9) The Matrix (1999)
Why it's influential: It changed the look of action movies for the past dozen years, and arguably helped launch our current dark, gritty superhero movie boom. Phrases like "take the red pill" have entered our collective lexicon. It spawned two (disappointing) sequels, but still managed to remain unique.
The political message: Since doing The Matrix, the Wachowskis have worked on films like V for Vendetta, Speed Racer and Cloud Atlas with explicit political messages, but The Matrix still feels uniquely political in its themes about the individual versus society and the danger of being co-opted by a fake consumer culture. It's a uniquely subversive anti-corporate movie, and the thing about being won over by a fake steak still resonates.
10. Avatar (2009)
Why it's influential: James Cameron's long-awaited return to film-making became one of the most successful films of all time, and launched our current era of 3-D and motion-capture. The impact of Avatar on 21st century filmmaking would be hard to understate, even if the film has had a bit of a backlash in the wake of its ubiquity. (And yes, we're skipping over Moon and District 9, although those were also super influential around the same time.)
The political message: This film is simplistic and preachy and openly borrows a lot of its storytelling from Dances With Wolves, but it also succeeds in ramming home some pretty basic messages about the environment and exploiting indigenous peoples.
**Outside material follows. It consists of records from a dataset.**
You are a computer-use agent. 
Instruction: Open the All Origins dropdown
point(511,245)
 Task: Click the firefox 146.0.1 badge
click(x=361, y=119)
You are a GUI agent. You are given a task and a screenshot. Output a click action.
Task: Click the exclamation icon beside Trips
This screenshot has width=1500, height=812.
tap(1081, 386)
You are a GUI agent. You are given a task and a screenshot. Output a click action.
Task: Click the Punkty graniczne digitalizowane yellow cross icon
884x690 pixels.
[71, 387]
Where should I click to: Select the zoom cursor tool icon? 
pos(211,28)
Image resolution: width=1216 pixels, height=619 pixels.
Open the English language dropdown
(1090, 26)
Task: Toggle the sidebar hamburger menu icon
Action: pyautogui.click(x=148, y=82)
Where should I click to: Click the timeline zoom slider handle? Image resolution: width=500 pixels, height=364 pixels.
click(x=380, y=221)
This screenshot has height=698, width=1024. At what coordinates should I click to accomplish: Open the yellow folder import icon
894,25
For a movie that absolutely everybody saw, this film doesn't pull its punches in terms of the notion that we're "killing our mother."
11. The Hunger Games (2012)
Why it's influential There's the fact that it made nearly $700 million worldwide, and catapulted the already-popular dystopian novels by Suzanne Collins to massive worldwide fame. But also, it had a huge impact on pop culture, helping to launch a new wave of female action heroes and dystopian adventures.
The political message: The most amazing thing about Hunger Games is how blatant it is in talking about class divisions, and the gap between the rich and the poor. For a huge mainstream hit, Gary Ross' movie is pretty in-your-face with its messages, from the Dustbowl-era Depression imagery to the way it deconstructs media manipulation.